• TEXT SHOWN:
:::

The meeting was kicked off by Superintendent Dr. Bourff and lead by Dr. Beresford, the Assistant Superintendent of Staff and Student Services. They expected to have a forty- to fifty-minute presentation followed by two-way discussion. It was no surprise that the actual presentation of information by the district was closer to 90 minutes before the conversation started. In this post, I present many of my notes from this meeting. As you’ll see below, a lot was covered.

Recently the district had a second meeting that covered many of the same topics that was open to the public. That meeting was attended by hundreds of members of the community, numerous members of the police forces from around Hamilton County, and the mayor. The comments made at this more recent meeting were similar to the comments made in March.

Safety Procedures at Hamilton Southeastern Schools

Dr. Bourff kicked off the March meeting by indicating that there are many safety procedures in place within the HSE schools that they couldn’t share in order to protect the procedures. It was stated that there are a number of safety procedures in place and that many of the safety procedures would continue to evolve and improve.

The point person within HSE for security related activities is Dr. Beresford. (Update: Dr. Beresford is leaving HSE Schools to work for the Carmel-Clay district. As such, it is expected that a new person will be taking the role of security related activities for HSE.)

Dr. Bourff indicated that there are many layers to the safety procedures within the school system that all work together. In addition to these layers, there are many individuals within the school system that contribute to core initiatives around the safety and security of the kids.

Dr. Beresford stated, “We’re responsible for keeping your kids safe.” He went on to say that school shootings shake everyone up. Shootings not only impacts the kids and parents, but it also shakes up the teachers and administration. It is for this reason that they have a lot of people engaged in continually improving the strategy and in working with the schools and community. Many of the people leading safety initiatives attended the March meeting to present on School Safety.

Three Layers of Prevention

Dr. Beresford indicated that there are three areas of focus when discussing school safety: Prevention, Response, Recovery.

One of the most important keys to prevention of issues within the schools is to maintain positive relationships and communication. By having positive relationships, it is more likely communication will happen. There are three layers of communication that are pinnacle for reducing the chance of safety issues happening within the school.

:::

Collected data entries:
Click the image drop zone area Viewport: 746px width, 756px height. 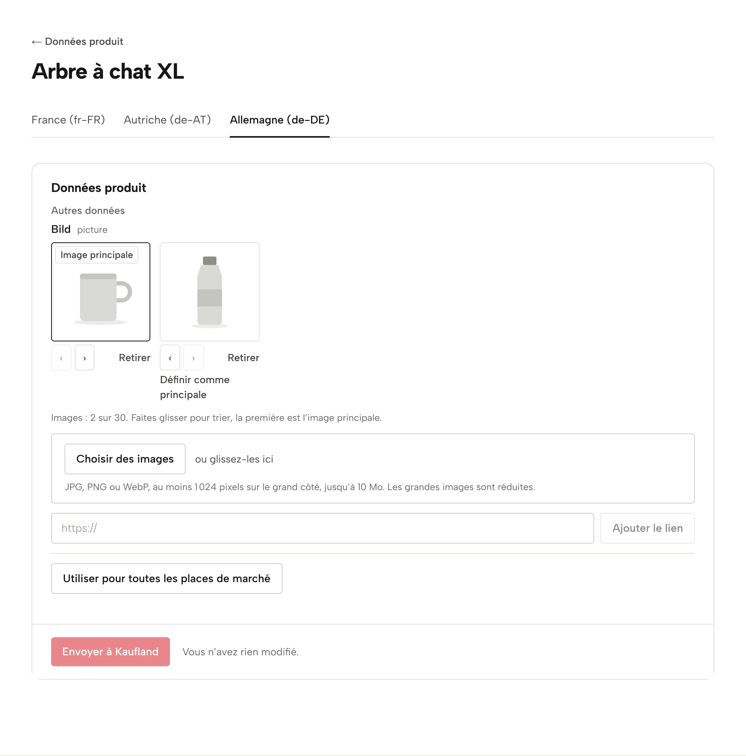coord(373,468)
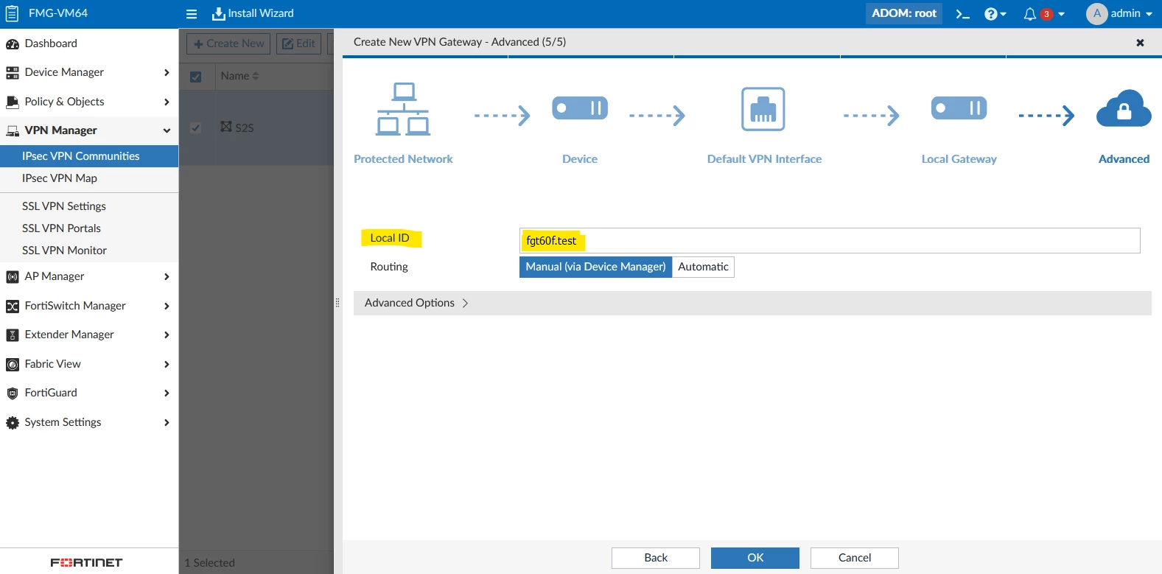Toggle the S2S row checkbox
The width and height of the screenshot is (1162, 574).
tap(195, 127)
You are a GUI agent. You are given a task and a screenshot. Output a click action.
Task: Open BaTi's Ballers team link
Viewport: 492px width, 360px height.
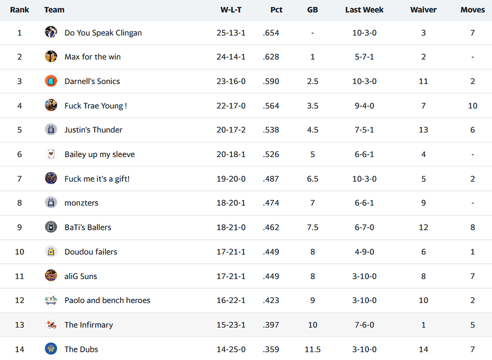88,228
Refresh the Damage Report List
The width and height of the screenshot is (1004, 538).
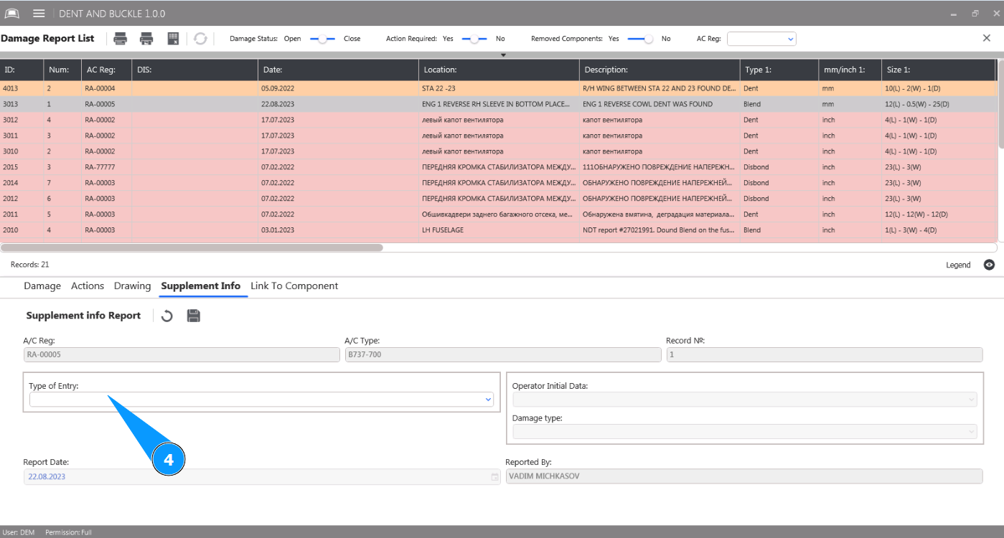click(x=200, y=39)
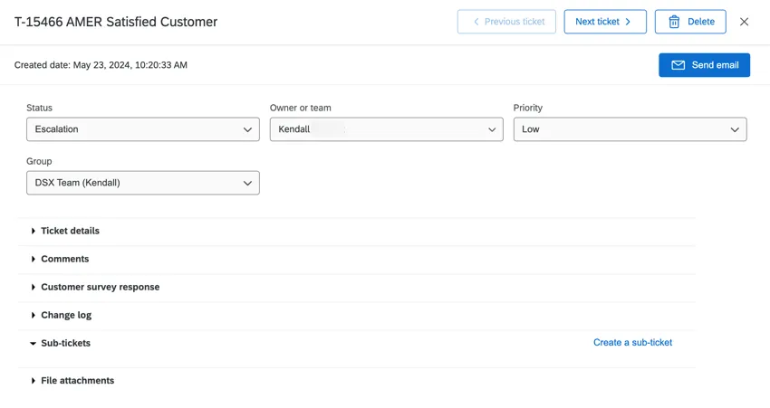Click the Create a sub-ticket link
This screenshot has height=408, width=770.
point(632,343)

:::

• REQUIREMENT A:
In the school safety notes, which three areas of focus did Dr. Beresford name for school safety?
• REQUIREMENT B:
Return the passage of the school safety notes that begins at the words "The meeting was" and ends after the words "made in March.".
Rely only on the school safety notes to complete the work.

• TASK OUTPUT A:
Prevention, Response, and Recovery.

• TASK OUTPUT B:
The meeting was kicked off by Superintendent Dr. Bourff and lead by Dr. Beresford, the Assistant Superintendent of Staff and Student Services. They expected to have a forty- to fifty-minute presentation followed by two-way discussion. It was no surprise that the actual presentation of information by the district was closer to 90 minutes before the conversation started. In this post, I present many of my notes from this meeting. As you’ll see below, a lot was covered.

Recently the district had a second meeting that covered many of the same topics that was open to the public. That meeting was attended by hundreds of members of the community, numerous members of the police forces from around Hamilton County, and the mayor. The comments made at this more recent meeting were similar to the comments made in March.